Süddeutsche Zeitung

Immobilien:In Starnberg können selbst Manager sich nur noch ein Reihenhäuschen leisten

Und der Garten ist so groß wie ein Handtuch, sagt der Chef des Gutachterausschusses im Landkreis. Die Preise erreichen selbst hier neue Rekorde.

Von David Costanzo

Der Immobilienbericht des Landkreises dürfte eigentlich nur zwei Kategorien umfassen - Luftschlösser und Wolkenkuckucksheime. Denn die Studie ergründet etwas Irreales. Sie versteht sich als Marktbericht für Grundstücke, Häuser und Wohnungen. Aber: "Es gibt keinen Markt mehr", spitzt Dieter Sinning zu, Vorsitzender des Gutachterausschusses und damit verantwortlich für den Immobilienbericht. "Der ist leergelutscht."

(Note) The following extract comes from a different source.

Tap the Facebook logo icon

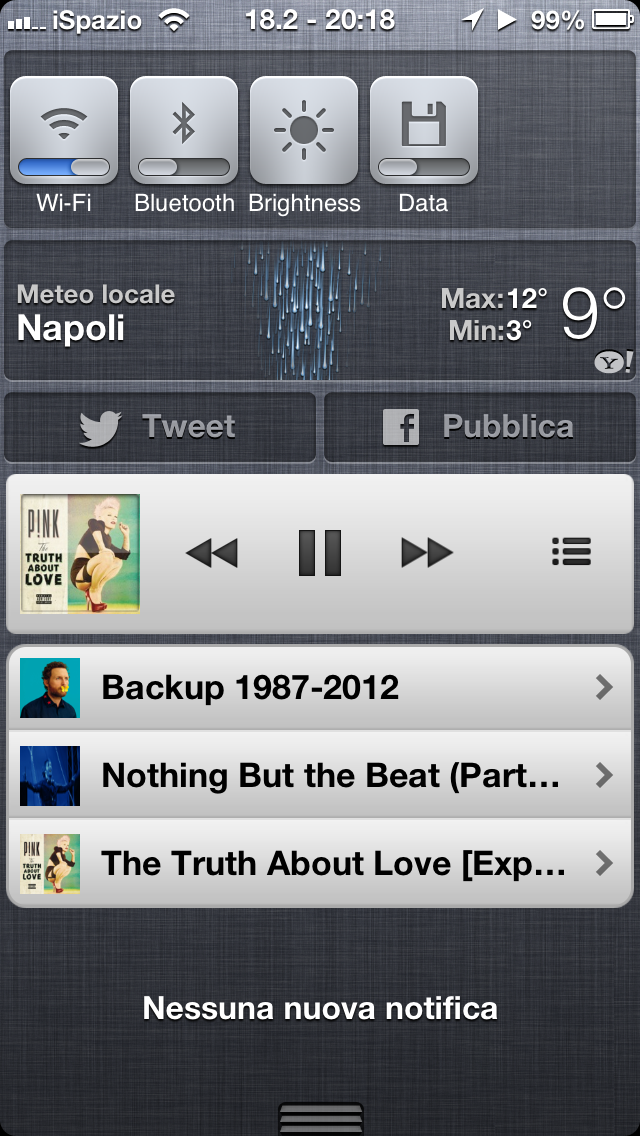point(401,427)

Im vergangenen Jahr wechselten nur 1274 Objekte den Besitzer, so wenige waren es in den vergangenen zehn Jahren nicht - und da ist noch jede Garage, jedes Wochenendhäuschen und jeder Acker eingerechnet. Der Stillstand liegt nach Meinung Sinnings an Eigentümern, die ihre Immobilien halten, weil diese bald 30 Prozent mehr wert seien. Und an zögerlichen Käufern: Wenn sich selbst Führungskräfte aus der Wirtschaft nur noch Reihenhäuschen mit einem "Handtuchgrundstück" von 120 Quadratmetern leisten können, sei es "nicht das, was sich mancher vorstellt". Alles, was in den vergangenen Jahren nicht verkauft worden und am Markt noch übrig sei, sagt der Vorsitzende, sei "schlecht oder teuer".

Apropos teuer: Die Immobilienpreise erreichten im vergangenen Jahr einmal mehr bislang ungekannte Höhen. Während sie in sämtlichen Kategorien bis vor sieben, acht Jahren relativ konstant waren, haben sie sich seitdem praktisch verdoppelt. Ein Überblick:

Einfamilienhäuser

Nur 204 Objekte wechselten im vergangenen Jahr den Besitzer. Für ein durchschnittliches Einfamilienhaus blätterten Käufer fast 1,2 Millionen Euro hin - je nach Lage, Grundstück und Zustand können die Summen aber auch deutlich steigen. Vor zwei Jahren lag der Preis noch knapp unter einer Million. "Der Trend geht zum hochpreisigen Einfamilienhaus - Villa oder Landhaus", heißt es im Immobilienbericht.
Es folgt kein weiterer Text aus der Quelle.